Crawford chose to leave the Chicago Bulls and sign for big bucks with the Knicks last summer. You know how they scored that one, don't you?

Turnover, No. 11.

When Crawford's old team plays at the Garden tonight, it'll have the East's third-best record and the NBA's No. 1 mark (33-15) since Jan. 1. The Bulls are headed for the No. 4 seed in their first playoff appearance since Michael Jordan called Chicago sweet home.

Meanwhile, Crawford's first season in New York will end in another 11 days, making him 5-for-5. Five seasons. Five lottery appearances.

"They've all stepped up," Crawford said last night at the Meadowlands, referring to his former teammates. "They play really hard. Coach (Scott) Skiles really has them playing well."

But the Bulls' success without him also doesn't reflect well on Crawford, who was deemed expendable by GM John Paxson last summer. During his four seasons in Chicago, Crawford played for three coaches who didn't have the word "interim" before their title. All three tried to convince him that he didn't have to put the ball up the minute he stepped over the midcourt line. All three attempted to get him to play some semblance of defense. All three failed, miserably.

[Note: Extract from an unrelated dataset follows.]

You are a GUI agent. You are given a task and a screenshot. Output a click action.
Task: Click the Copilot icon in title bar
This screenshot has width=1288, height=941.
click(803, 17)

But Isiah Thomas saw something in Crawford. Exactly what is still unknown. Because as Thomas' first big free-agent acquisition for the Knicks, Crawford certainly hasn't given any indication that he'll be a major player in the future. Most of his memorable plays have involved him throwing the ball off the backboard to himself for a follow-up shot.

Not exactly the stuff of NBA legends. Maybe schoolyard legends. But the Knicks are paying $56 million for a player who will finish the season shooting less than 40%.